((
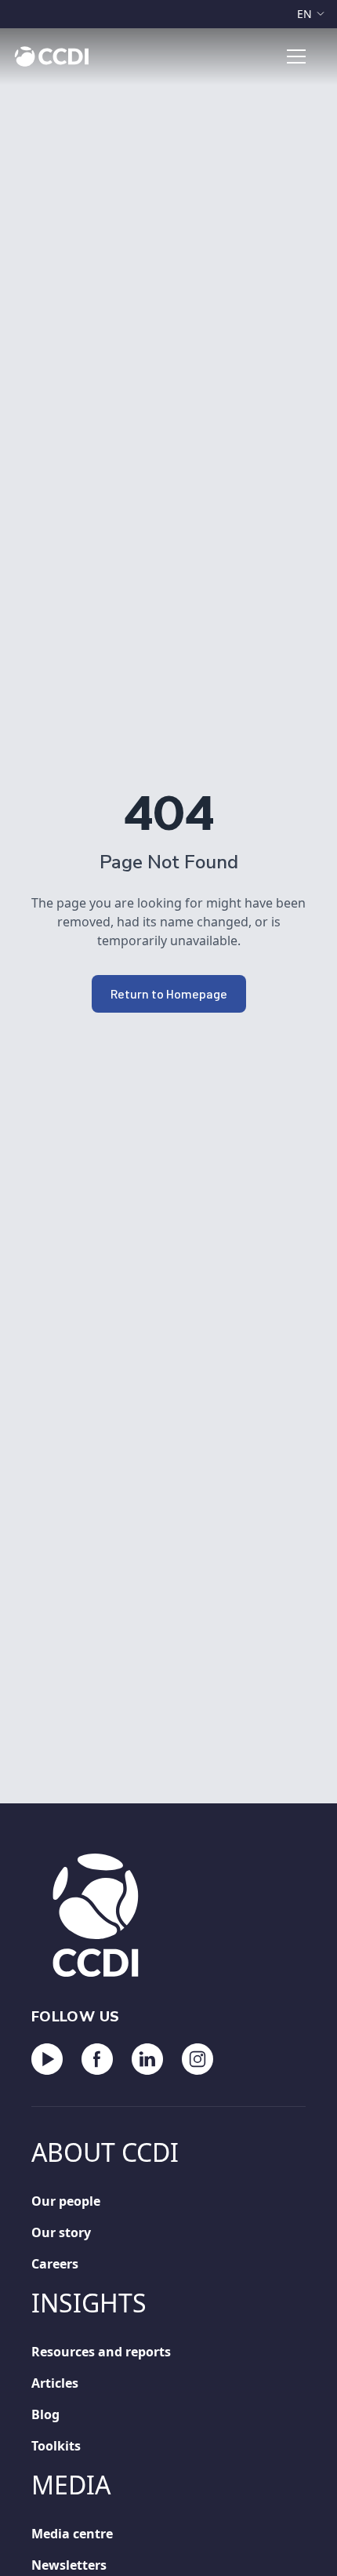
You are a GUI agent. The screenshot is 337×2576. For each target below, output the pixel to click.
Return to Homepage (169, 993)
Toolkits (56, 2445)
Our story (61, 2232)
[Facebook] (97, 2059)
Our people (65, 2201)
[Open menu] (296, 56)
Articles (54, 2383)
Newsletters (69, 2565)
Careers (54, 2263)
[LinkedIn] (147, 2059)
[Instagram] (197, 2059)
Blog (45, 2414)
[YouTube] (47, 2059)
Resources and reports (101, 2351)
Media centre (72, 2533)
))
» **DIRECTIONS FOR THIS TASK**
All lines from the one with "Toolkits (56, 2445)" through the end of the records need to be copied exactly, and no other lines.

» **TASK ANSWER**
Toolkits (56, 2445)
Our story (61, 2232)
[Facebook] (97, 2059)
Our people (65, 2201)
[Open menu] (296, 56)
Articles (54, 2383)
Newsletters (69, 2565)
Careers (54, 2263)
[LinkedIn] (147, 2059)
[Instagram] (197, 2059)
Blog (45, 2414)
[YouTube] (47, 2059)
Resources and reports (101, 2351)
Media centre (72, 2533)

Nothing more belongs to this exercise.